Sciopero, tram fermi ma per un giorno non si paga l’Ecopass

Dicembre, il mese del traffico per eccellenza, non comincia nel migliore dei modi. Per gli habitué del calendario dell’avvento - quello con il conto alla rovescia da qui a Natale - la prima finestrella da aprire non riserva una piacevole sorpresa. Primo dicembre: sciopero dei mezzi pubblici. Raggiungere gli uffici e le scuole sarà un po’ più difficoltoso del solito.
Nulla a che vedere con lo sciopero del primo dicembre del 2003, quando la stragrande maggioranza dei tranvieri aveva optato per la modalità «selvaggia». E, senza preavviso, nemmeno aveva fatto uscire tram e bus dai depositi, lasciando a piedi l’intera Milano appena alzata. Un incubo, ritardi di tutti in tutto, la città completamente immobilizzata, senza paracadute. Stavolta, certo, sarà diverso, ma chi si ricorda il famoso sciopero dei tranvieri precettati, teme il peggio.
Mezzi pubblici fermi. Ma il servizio di metro, bus e tram gestito da Atm, così come quello gestito da Net (Nord Est Trasporti), sarà garantito al mattino fino alle 8.45 e dalle 15 alle 18. Cioè in tutte le fasce calde del traffico, negli orari di spostamento dell’esercito dei pendolari. A livello territoriale, con possibile astensione dalle ore 18 alle ore 22, hanno aderito anche le sigle Fildai Cildi e Sama Faisa Confail.
Unica buona notizia della giornata: nessuno, almeno per un giorno, dovrà pagare l’Ecopass. Si potrà circolare liberamente, con qualsiasi tipo di auto, nel centro di Milano. Ad annunciarlo è il Comune di Milano che ha voluto agevolare in tutto e per tutto gli spostamenti dei milanesi. Da qui la decisione di autorizzare la liberalizzazione dei turni di servizio dei taxi, ma solo per il carico in città, dalle 8.45 alle 15 e dalle 18 alle 24. Nel caso di revoca dello sciopero, anche la liberalizzazione dei turni sarà sospesa.
In tema di traffico, suscita polemiche l’iniziativa del telepass gratis e degli sconti per i pendolari decisi da Serravalle. Il consigliere dei Verdi a Palazzo Marino, Enrico Fedrighini, dice di essere «sconcertato per questa sorta di Ecopass alla rovescia, che incentiva l’uso dell’auto».
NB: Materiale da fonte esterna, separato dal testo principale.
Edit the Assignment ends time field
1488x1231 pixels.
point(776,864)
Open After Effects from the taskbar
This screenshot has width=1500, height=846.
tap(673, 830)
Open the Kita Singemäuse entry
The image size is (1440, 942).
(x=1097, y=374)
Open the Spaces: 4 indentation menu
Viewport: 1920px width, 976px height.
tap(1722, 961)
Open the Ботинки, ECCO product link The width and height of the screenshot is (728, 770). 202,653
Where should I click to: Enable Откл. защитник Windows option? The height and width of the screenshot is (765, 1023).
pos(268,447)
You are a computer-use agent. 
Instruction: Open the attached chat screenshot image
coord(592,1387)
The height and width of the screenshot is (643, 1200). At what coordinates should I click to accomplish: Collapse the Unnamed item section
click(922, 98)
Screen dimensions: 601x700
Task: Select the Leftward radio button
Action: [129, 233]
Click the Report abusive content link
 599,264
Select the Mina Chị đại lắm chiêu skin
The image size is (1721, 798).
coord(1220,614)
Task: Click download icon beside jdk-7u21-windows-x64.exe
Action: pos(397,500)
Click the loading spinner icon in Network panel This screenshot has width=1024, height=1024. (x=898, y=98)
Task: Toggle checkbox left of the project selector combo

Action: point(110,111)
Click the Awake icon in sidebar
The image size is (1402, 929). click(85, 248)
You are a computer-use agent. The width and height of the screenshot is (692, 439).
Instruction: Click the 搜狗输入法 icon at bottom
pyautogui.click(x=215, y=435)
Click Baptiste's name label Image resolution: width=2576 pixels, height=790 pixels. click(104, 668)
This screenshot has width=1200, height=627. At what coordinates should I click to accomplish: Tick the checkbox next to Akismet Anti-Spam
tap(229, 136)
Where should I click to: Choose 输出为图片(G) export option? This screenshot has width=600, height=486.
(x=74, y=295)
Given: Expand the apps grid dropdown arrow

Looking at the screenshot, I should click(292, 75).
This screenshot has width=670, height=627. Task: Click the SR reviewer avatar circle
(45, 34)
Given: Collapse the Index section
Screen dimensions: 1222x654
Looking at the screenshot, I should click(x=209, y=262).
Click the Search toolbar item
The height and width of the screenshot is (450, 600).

«La Serravalle - sostiene - ha registrato un calo di utenti del sistema delle tangenziali milanesi, effetto anche della crisi economica. E allora inventa un Ecopass alla rovescia con sconti per i pendolari che decidono, nonostante la crisi, di utilizzare la propria auto per recarsi al lavoro. Sono sconcertato. Il costo tortale dell’operazione è di un milione e mezzo di euro: roba da matti. Con quei soldi si sarebbe potuto potenziare il servizio di trasporto pubblico dei mezzi dell’hinterland, attorno ai nodi di interscambio con le linee Fs e Mm».